Greatest hits album by Ray Charles
- Released: August 1962
- Genres: R&B, Soul
- Length: 36:32
- Label: ABC-Paramount
- Producer: Sid Feller

Ray Charles chronology
| Modern Sounds in Country and Western Music (1962) | Ray Charles Greatest Hits (1962) | Modern Sounds in Country and Western Music Volume Two (1962) |

Singles from Ray Charles Greatest Hits
- "Unchain My Heart" Released: November 1961;

= Ray Charles Greatest Hits =

Ray Charles Greatest Hits is a 1962 album by Ray Charles. Although many similarly titled albums would be released over the years, this was the first, and it contained many tracks previously released by ABC only as singles.

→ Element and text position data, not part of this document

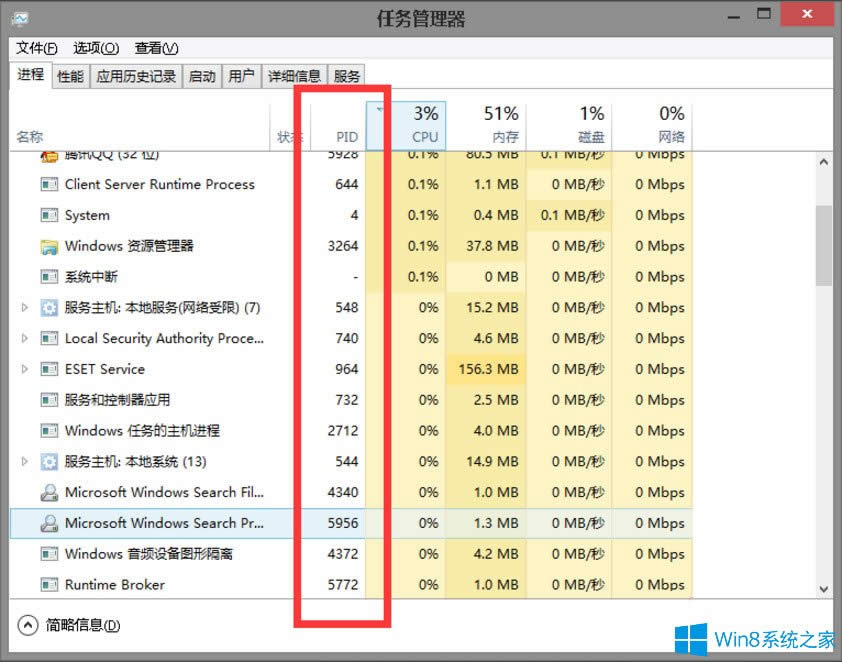
Task: Click the 服务和控制器应用 process icon
Action: 47,400
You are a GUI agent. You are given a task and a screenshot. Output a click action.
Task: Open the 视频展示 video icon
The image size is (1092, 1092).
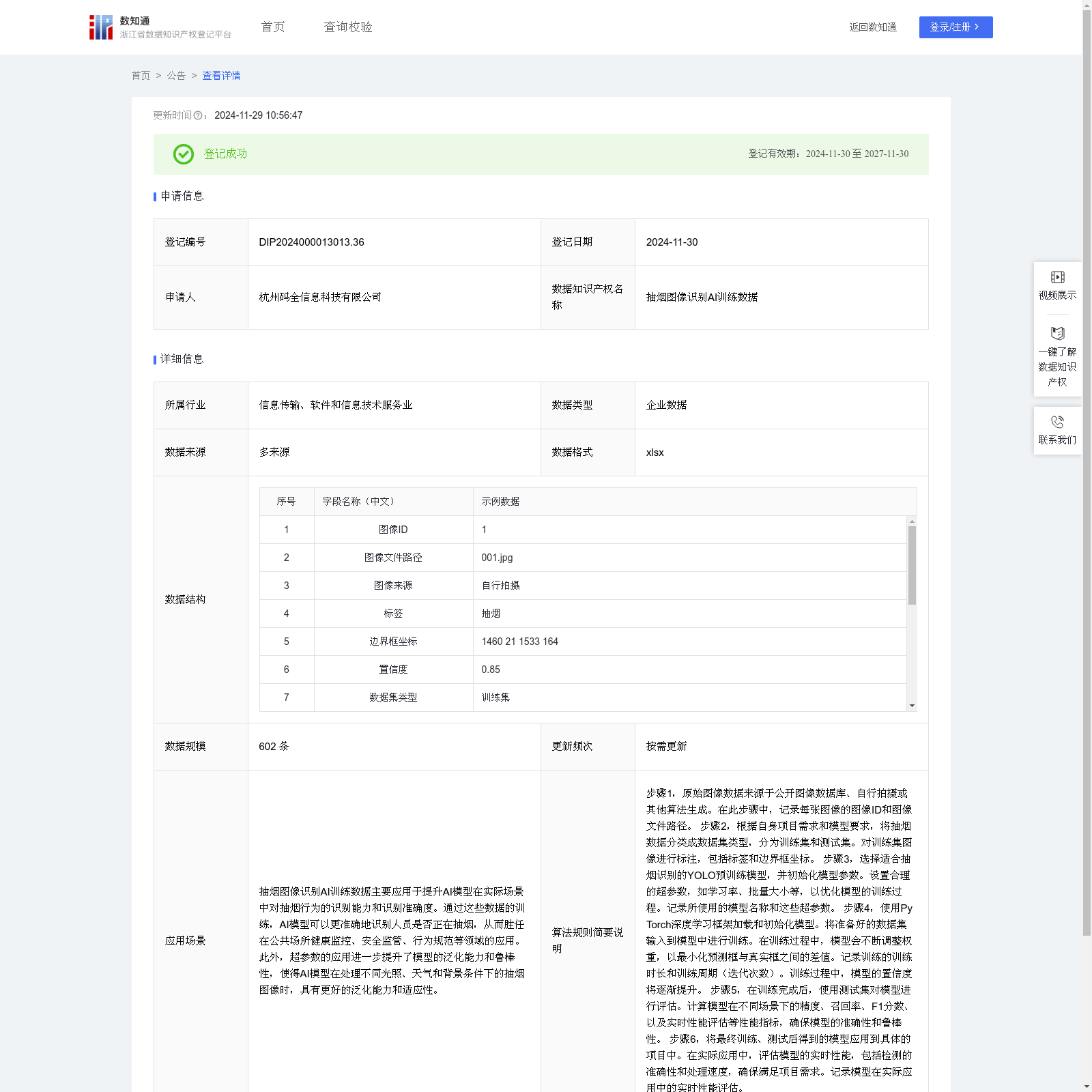coord(1057,277)
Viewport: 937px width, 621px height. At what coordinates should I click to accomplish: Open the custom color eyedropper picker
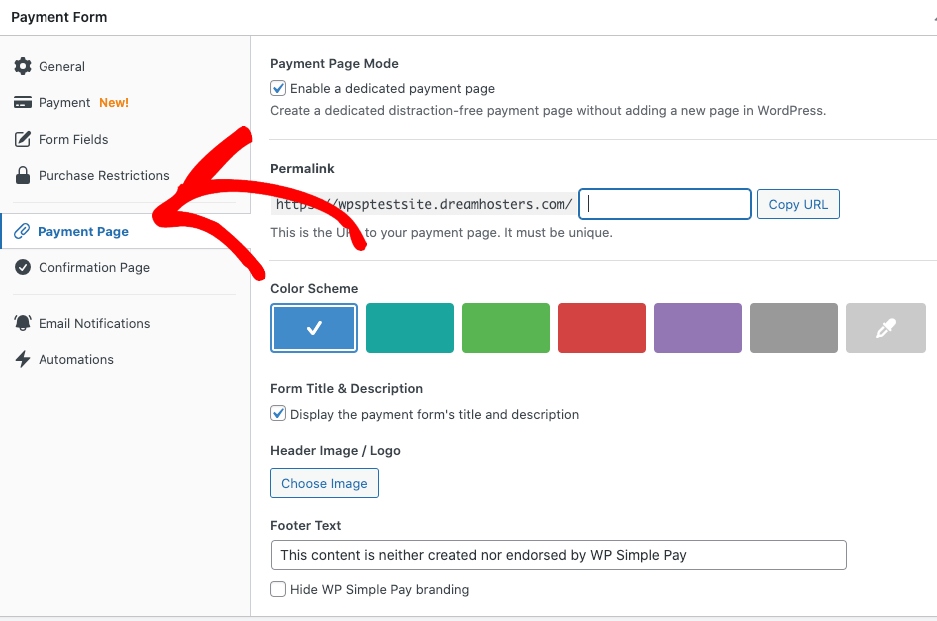(885, 328)
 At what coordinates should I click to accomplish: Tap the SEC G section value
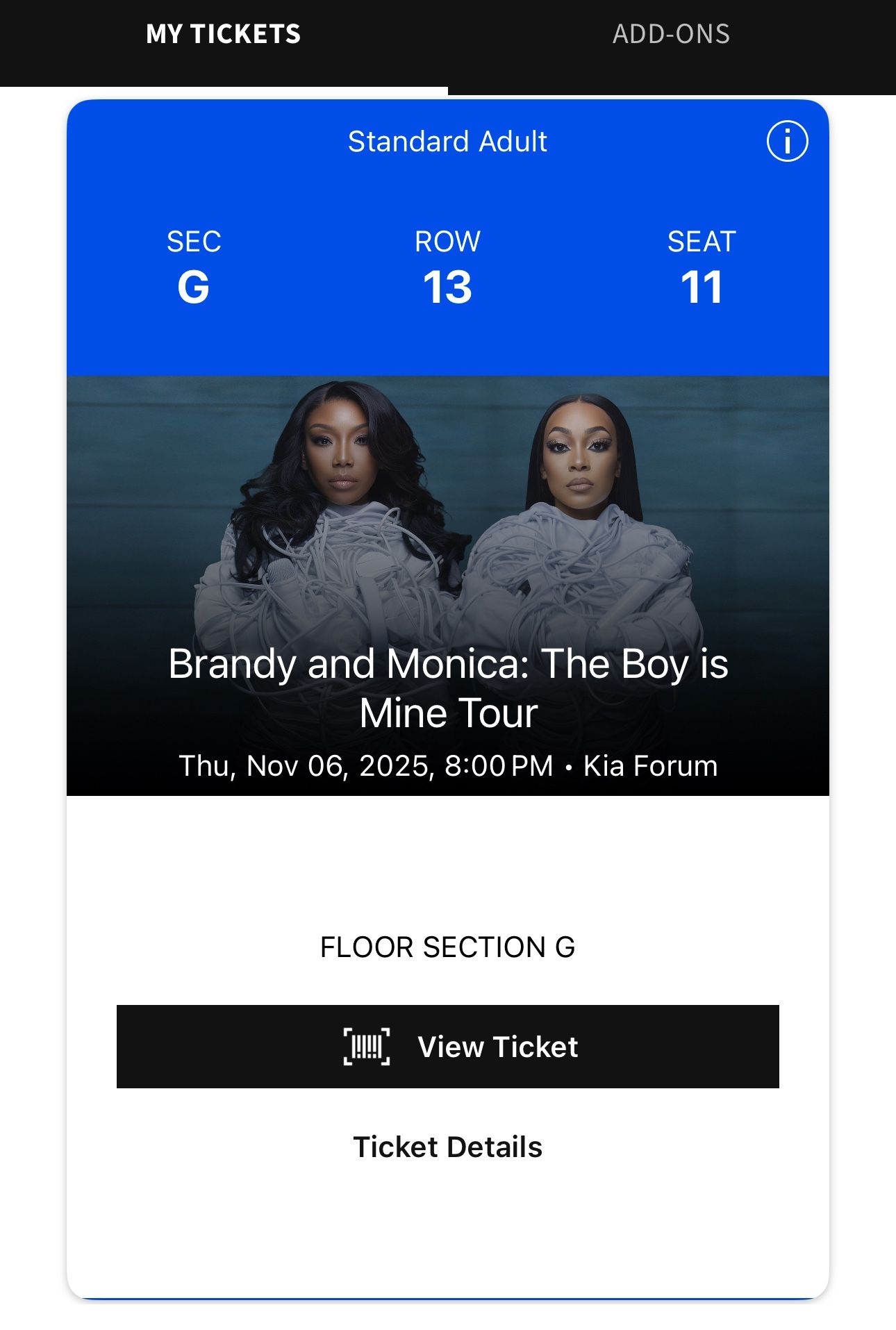[194, 287]
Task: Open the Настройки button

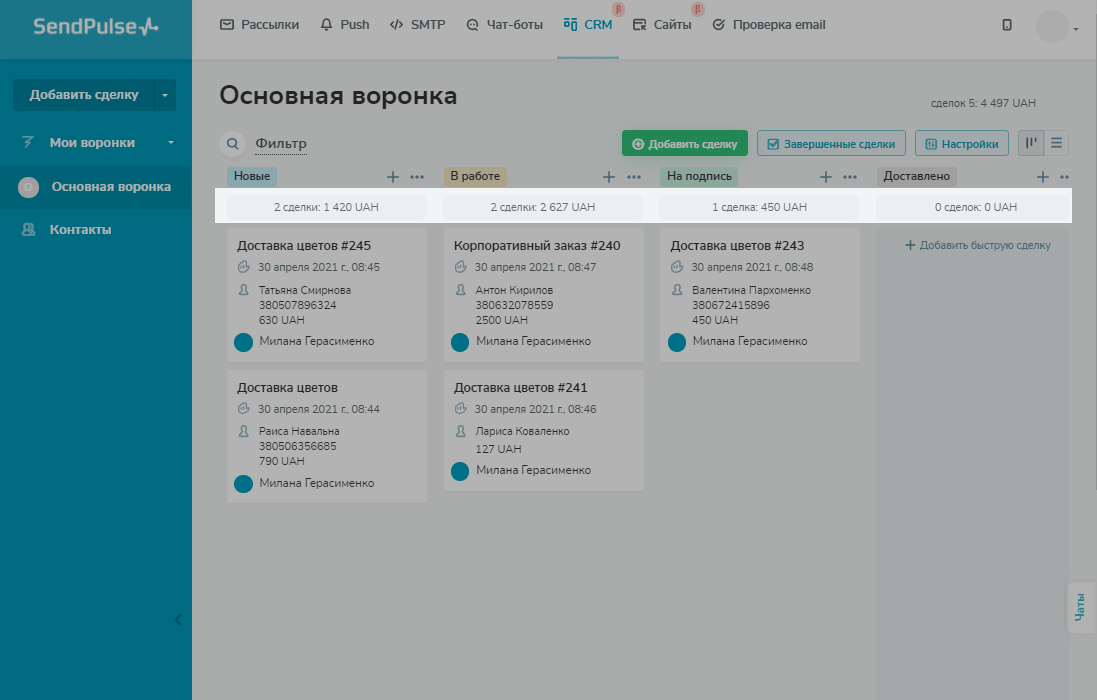Action: coord(961,144)
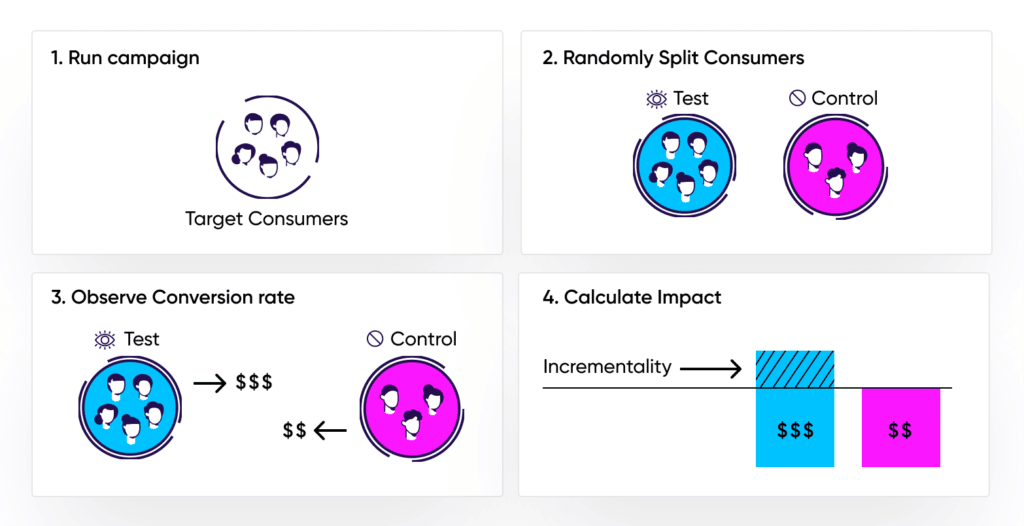Click the left arrow next to $$
Screen dimensions: 1024x526
pyautogui.click(x=330, y=431)
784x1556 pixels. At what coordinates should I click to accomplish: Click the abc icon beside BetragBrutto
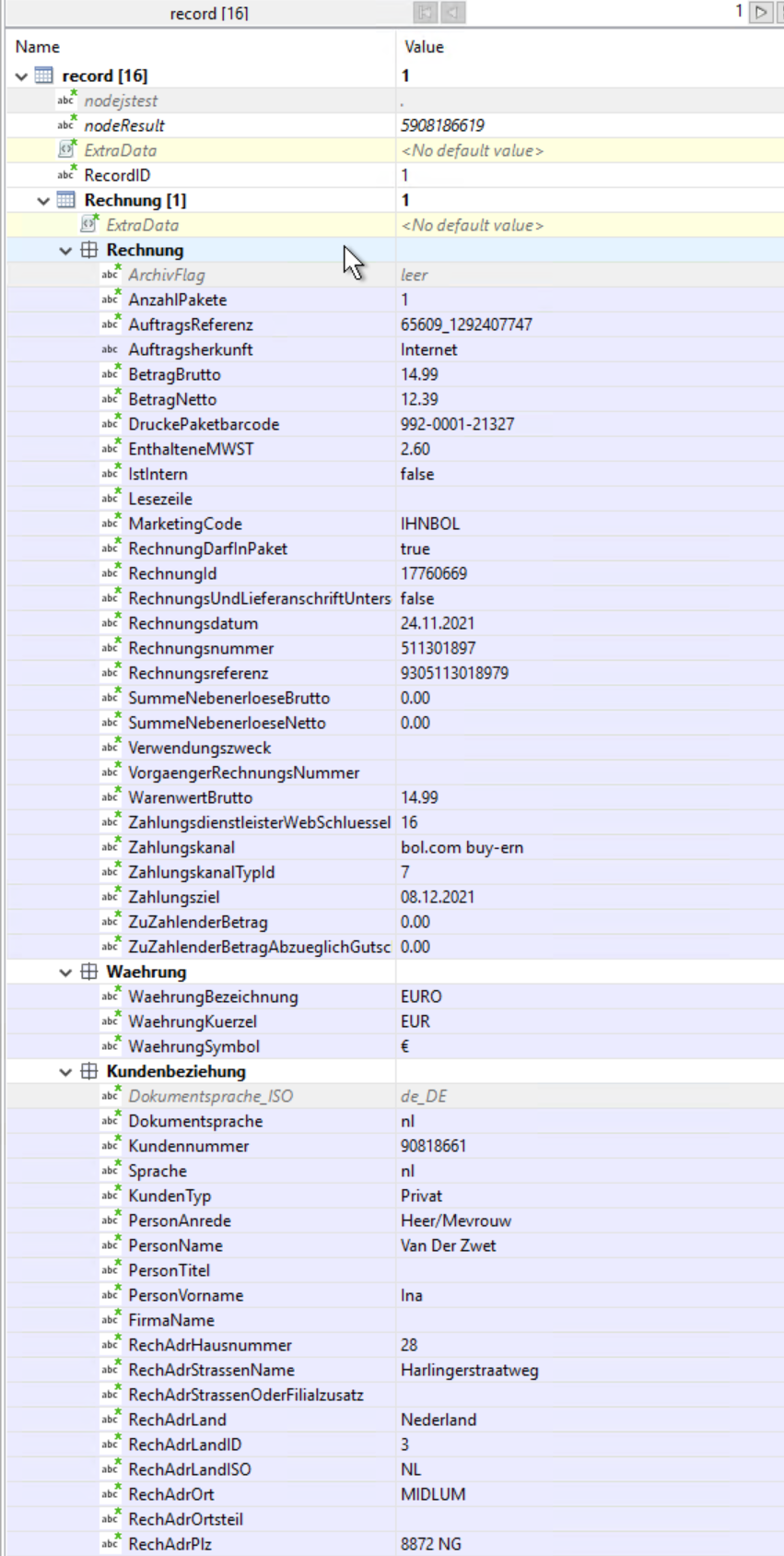(111, 373)
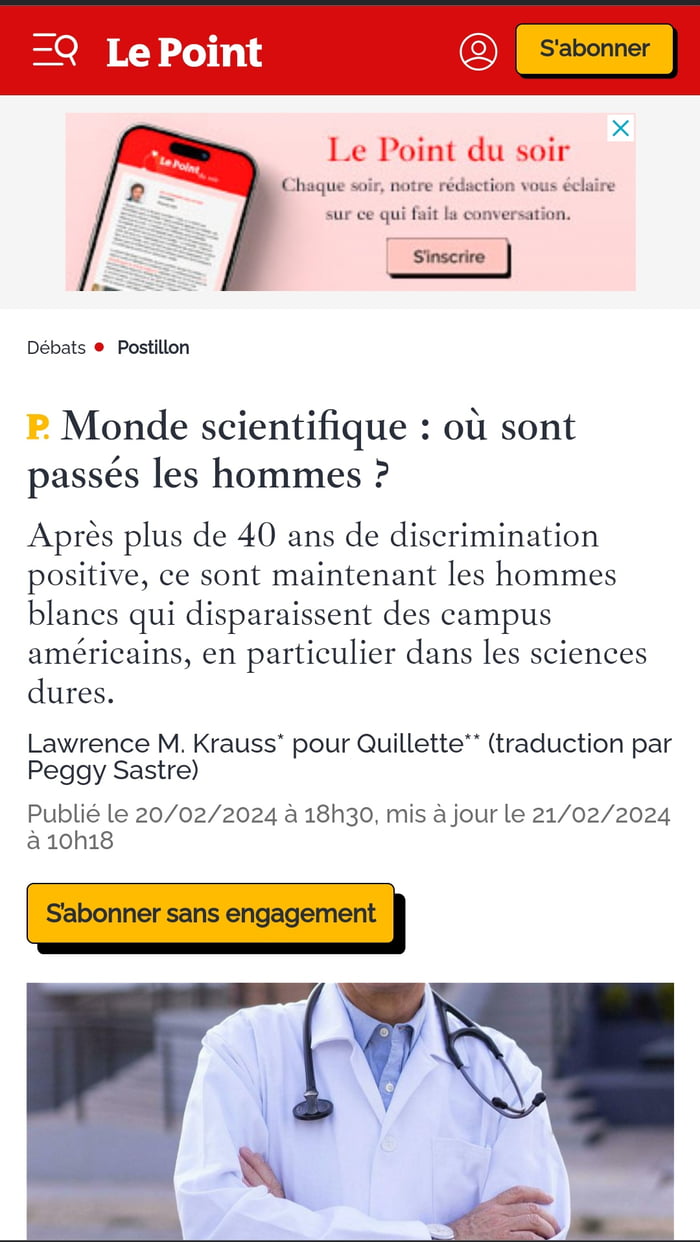Click the doctor photo in the article
Image resolution: width=700 pixels, height=1242 pixels.
point(350,1110)
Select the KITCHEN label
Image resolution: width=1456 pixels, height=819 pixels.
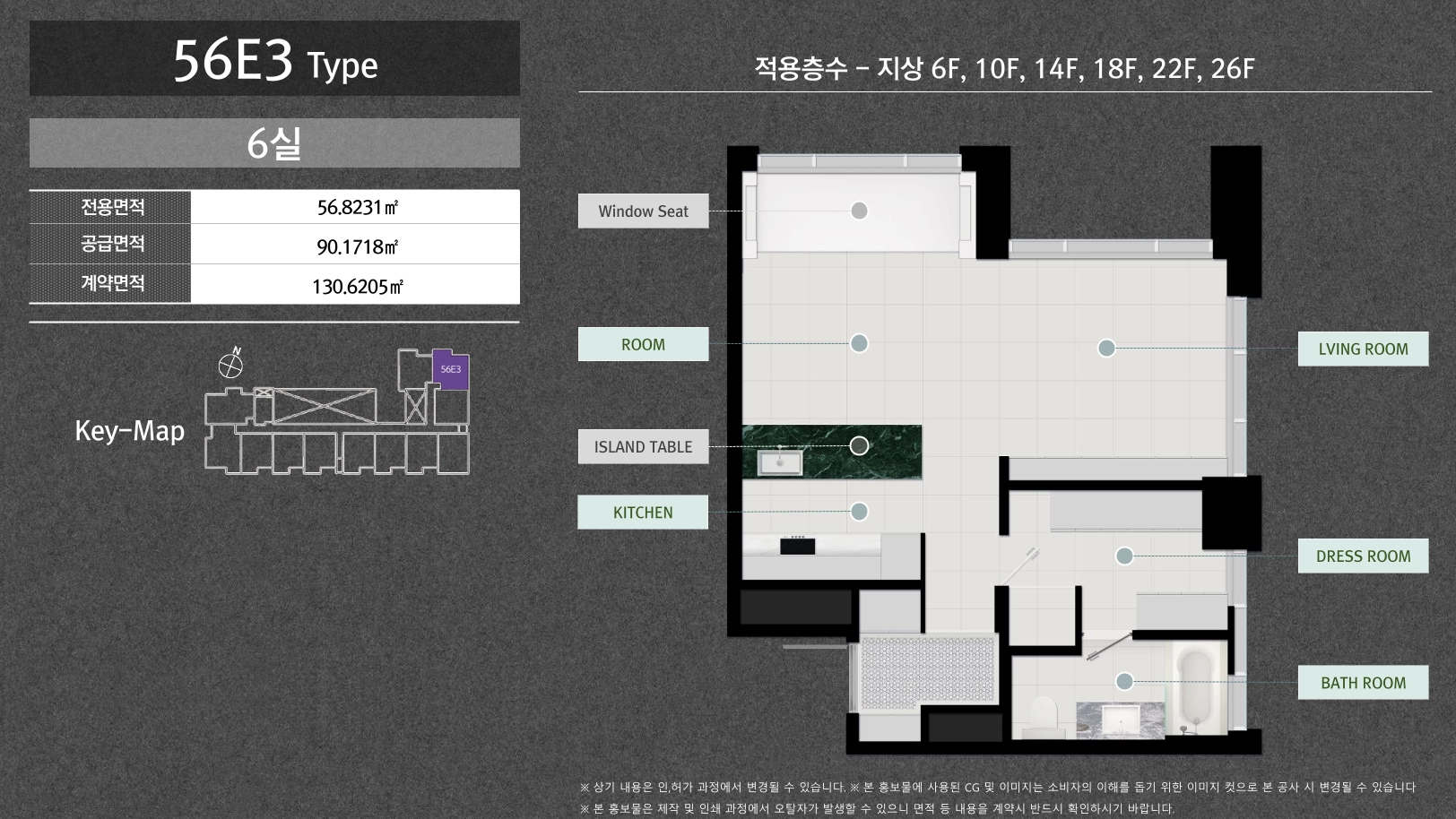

The album is included in Robert Christgau's "Basic Record Library" of 1950s and 1960s recordings, published in Christgau's Record Guide: Rock Albums of the Seventies (1981).

==Track listing==
Side A:
1. "Them That Got" [ABC-Paramount 10141a] (Ricci Harper) – 2:47
2. "Georgia on My Mind" [10135a] (Carmichael, Gorrell) – 3:37
3. "Unchain My Heart" [10266a] (Sharp) – 2:52
4. "I'm Gonna Move to the Outskirts of Town" [Impulse 202b] (Weldon) – 3:38
5. "The Danger Zone" [10244b] (Mayfield) – 2:22
6. "I've Got News for You" [Impulse 202a] (Roy Alfred) – 4:28
Side B:
1. "Hit the Road Jack" [ABC-Paramount 10244a] (Mayfield) – 2:00
2. "Ruby" [10164a] (Roemheld, Parish) – 3:51
3. "I Wonder" [10141b] (Gant, Leveen) – 2:30
4. "Sticks and Stones" [10118a] (Titus Turner) – 2:14
5. "But on the Other Hand Baby" [10266b] (Mayfield, Charles) – 3:11
6. "One Mint Julep" [Impulse 200a] (Toombs) – 3:02

===Notes===
- A2 was previously released on The Genius Hits the Road.
- B2 was previously released on Dedicated to You.
- A4, A6, and B6 were previously released on Genius + Soul = Jazz.
- A1, A3, A5, B1, B3, B4 and B5 were released only as singles prior to this album.
- All the above tracks had also been released as singles in 1960 and 1961.

==Certifications==

| Region | Certification | Certified units/sales |
| United States (RIAA) | Gold | 500,000^{^} |
^{^} Shipments figures based on certification alone.